===== SOURCE RECORDS =====
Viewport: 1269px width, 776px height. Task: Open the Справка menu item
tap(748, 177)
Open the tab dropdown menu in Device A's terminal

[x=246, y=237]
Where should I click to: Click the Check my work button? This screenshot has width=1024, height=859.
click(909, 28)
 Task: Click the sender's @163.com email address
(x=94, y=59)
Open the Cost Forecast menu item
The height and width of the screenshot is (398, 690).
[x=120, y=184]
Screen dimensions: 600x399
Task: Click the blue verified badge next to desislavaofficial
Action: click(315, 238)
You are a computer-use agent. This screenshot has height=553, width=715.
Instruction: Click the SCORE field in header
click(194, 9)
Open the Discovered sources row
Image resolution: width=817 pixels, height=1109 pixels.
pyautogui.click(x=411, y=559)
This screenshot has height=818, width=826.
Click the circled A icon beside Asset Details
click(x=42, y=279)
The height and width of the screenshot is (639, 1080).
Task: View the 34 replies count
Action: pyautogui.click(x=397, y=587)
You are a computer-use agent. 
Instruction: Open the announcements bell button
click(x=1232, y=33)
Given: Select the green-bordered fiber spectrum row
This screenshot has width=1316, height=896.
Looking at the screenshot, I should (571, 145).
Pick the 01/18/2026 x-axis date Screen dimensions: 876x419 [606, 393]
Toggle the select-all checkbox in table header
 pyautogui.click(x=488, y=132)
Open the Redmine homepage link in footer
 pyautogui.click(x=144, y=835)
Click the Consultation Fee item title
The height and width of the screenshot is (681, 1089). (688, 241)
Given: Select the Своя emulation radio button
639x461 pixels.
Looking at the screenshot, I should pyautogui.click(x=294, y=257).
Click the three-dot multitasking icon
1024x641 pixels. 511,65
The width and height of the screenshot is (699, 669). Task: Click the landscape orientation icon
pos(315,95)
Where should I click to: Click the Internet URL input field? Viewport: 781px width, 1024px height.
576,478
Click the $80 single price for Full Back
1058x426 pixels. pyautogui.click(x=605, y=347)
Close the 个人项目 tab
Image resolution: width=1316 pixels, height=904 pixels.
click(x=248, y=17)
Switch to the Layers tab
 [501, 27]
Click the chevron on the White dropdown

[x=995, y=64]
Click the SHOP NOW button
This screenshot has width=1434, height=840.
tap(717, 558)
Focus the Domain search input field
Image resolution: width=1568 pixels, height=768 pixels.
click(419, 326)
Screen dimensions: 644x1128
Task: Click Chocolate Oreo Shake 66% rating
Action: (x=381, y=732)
=====
Can you rename every "Instruction" in the rows above to "Goal" and leave everything else unchanged?

■ ANSWER FOR THE TASK
Viewport: 1269px width, 776px height. Task: Open the Справка menu item
tap(748, 177)
Open the tab dropdown menu in Device A's terminal

[x=246, y=237]
Where should I click to: Click the Check my work button? This screenshot has width=1024, height=859.
click(909, 28)
 Task: Click the sender's @163.com email address
(x=94, y=59)
Open the Cost Forecast menu item
The height and width of the screenshot is (398, 690).
[x=120, y=184]
Screen dimensions: 600x399
Task: Click the blue verified badge next to desislavaofficial
Action: click(315, 238)
You are a computer-use agent. This screenshot has height=553, width=715.
Goal: Click the SCORE field in header
click(194, 9)
Open the Discovered sources row
Image resolution: width=817 pixels, height=1109 pixels.
pyautogui.click(x=411, y=559)
This screenshot has height=818, width=826.
Click the circled A icon beside Asset Details
click(x=42, y=279)
The height and width of the screenshot is (639, 1080).
Task: View the 34 replies count
Action: pyautogui.click(x=397, y=587)
You are a computer-use agent. 
Goal: Open the announcements bell button
click(x=1232, y=33)
Given: Select the green-bordered fiber spectrum row
This screenshot has width=1316, height=896.
Looking at the screenshot, I should (571, 145).
Pick the 01/18/2026 x-axis date Screen dimensions: 876x419 [606, 393]
Toggle the select-all checkbox in table header
 pyautogui.click(x=488, y=132)
Open the Redmine homepage link in footer
 pyautogui.click(x=144, y=835)
Click the Consultation Fee item title
The height and width of the screenshot is (681, 1089). (688, 241)
Given: Select the Своя emulation radio button
639x461 pixels.
Looking at the screenshot, I should pyautogui.click(x=294, y=257).
Click the three-dot multitasking icon
1024x641 pixels. 511,65
The width and height of the screenshot is (699, 669). Task: Click the landscape orientation icon
pos(315,95)
Where should I click to: Click the Internet URL input field? Viewport: 781px width, 1024px height.
576,478
Click the $80 single price for Full Back
1058x426 pixels. pyautogui.click(x=605, y=347)
Close the 个人项目 tab
Image resolution: width=1316 pixels, height=904 pixels.
click(x=248, y=17)
Switch to the Layers tab
 [501, 27]
Click the chevron on the White dropdown

[x=995, y=64]
Click the SHOP NOW button
This screenshot has width=1434, height=840.
tap(717, 558)
Focus the Domain search input field
Image resolution: width=1568 pixels, height=768 pixels.
click(419, 326)
Screen dimensions: 644x1128
Task: Click Chocolate Oreo Shake 66% rating
Action: (x=381, y=732)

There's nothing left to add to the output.